The privileged-class, the affluent, the well-heeled, rather than being society’s best and brightest, they are our worst and by some distance. It seems, in Thailand, that the spirit of high society is morally bankrupt and terminally ill.

Take for example the gentleman’s lounge frequented by a certain minister that has become a hotbed for the latest outbreak. It is a VIP establishment with private lifts and private car parks, where memberships costs hundreds of thousands of baht. It is by a stroke of misfortune that Covid-19 spread there but it was a situation that was waiting to happen. These lounges have never observed social distancing (what kind of brothel could afford to?) and have been operating and capacity for the past year despite the threat of the pandemic. Their clientele, the CEOs and business leaders of Thai society, have never stopped going and now the chicken’s come home to roost.

Or take for instance, the site of another outbreak, this one in Phuket.

The Kolour Beachside Festival, a upper-end music and dance party, saw people fly in from all over the country to attend an event that observed little social distancing and more than a little mingling even as the country was slowly recovering from the second wave of the pandemic.

Among those infected at Kolour were celebrities and socialites – with reports that many refused to divulge their timelines or even get tested. How very appropriate.

Simultaneously, while the ministers were getting serviced and the snobs were dancing the night away, there were several weddings happening in Bangkok at five star hotels across the capital earlier this month. The after-party for these weddings again involved mingling and partying with little regard for social distancing and responsibility. Apparently there was a free-flow of more than just cocaine and champagne, there was covid as well with many socialites now in private hospitals with the disease.

What’s more alarming is that even after the disastrous events at Kolour and the weddings and the gentleman’s clubs, these so-called upper-crust of Thai society still see it fit to travel the country for Songkran, posting about their exploits and continuing to party. The same people that went to the beach and after parties where covid-19 spread but were fortunate enough to test negative have learned nothing. They are still out there sharing their misdeeds on instagram.
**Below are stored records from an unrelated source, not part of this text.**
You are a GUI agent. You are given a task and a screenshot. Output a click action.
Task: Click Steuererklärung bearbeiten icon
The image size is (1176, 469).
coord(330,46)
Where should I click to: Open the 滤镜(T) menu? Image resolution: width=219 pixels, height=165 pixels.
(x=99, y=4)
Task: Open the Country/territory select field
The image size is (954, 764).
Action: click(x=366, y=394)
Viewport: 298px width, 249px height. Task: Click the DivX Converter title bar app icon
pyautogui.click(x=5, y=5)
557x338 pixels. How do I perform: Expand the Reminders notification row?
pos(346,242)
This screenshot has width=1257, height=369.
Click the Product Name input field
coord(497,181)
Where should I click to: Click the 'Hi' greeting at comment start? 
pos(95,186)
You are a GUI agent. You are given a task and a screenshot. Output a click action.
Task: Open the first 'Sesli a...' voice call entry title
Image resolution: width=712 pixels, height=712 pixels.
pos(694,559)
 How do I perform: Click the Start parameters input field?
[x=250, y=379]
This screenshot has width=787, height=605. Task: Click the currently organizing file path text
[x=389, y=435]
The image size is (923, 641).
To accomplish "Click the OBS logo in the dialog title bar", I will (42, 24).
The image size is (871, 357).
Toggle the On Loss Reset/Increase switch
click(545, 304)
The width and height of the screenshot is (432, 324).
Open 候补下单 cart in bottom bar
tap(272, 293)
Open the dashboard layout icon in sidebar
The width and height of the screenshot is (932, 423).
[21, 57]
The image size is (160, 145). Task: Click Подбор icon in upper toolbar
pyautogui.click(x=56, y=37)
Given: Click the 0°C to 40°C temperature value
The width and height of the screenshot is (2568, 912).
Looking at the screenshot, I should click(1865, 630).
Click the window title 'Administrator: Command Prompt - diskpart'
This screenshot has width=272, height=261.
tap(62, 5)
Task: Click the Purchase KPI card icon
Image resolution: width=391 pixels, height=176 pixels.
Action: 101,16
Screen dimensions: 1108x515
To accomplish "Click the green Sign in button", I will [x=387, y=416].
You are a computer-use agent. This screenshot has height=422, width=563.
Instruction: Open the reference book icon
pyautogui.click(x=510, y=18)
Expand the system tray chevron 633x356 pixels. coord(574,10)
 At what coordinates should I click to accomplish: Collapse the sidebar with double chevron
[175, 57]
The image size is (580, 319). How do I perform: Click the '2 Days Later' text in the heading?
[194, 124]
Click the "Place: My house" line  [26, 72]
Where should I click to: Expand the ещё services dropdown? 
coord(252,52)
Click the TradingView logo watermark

And it goes to show that for the 1 per cent of this country, they believe that a different rule-set applies to them. For the 1 per cent of Thailand, they do not have to abide by the rules and regulations that the rest of us must observe or face a fine or imprisonment. It is time we stop calling them the hi-sos or the upper class but the class of impunity because that’s what they really are.

They can deal cocaine and still be a minister, they can hide their timeline and not go to jail, they can run over a police man in a sports car and never have to spend a day behind bars, and they can be indifferent to rules and help spread a disease that threatens the lives and livelihoods of millions of Thais and not feel an ounce of remorse or guilt. There is a problem in Thai society and it is not just the government.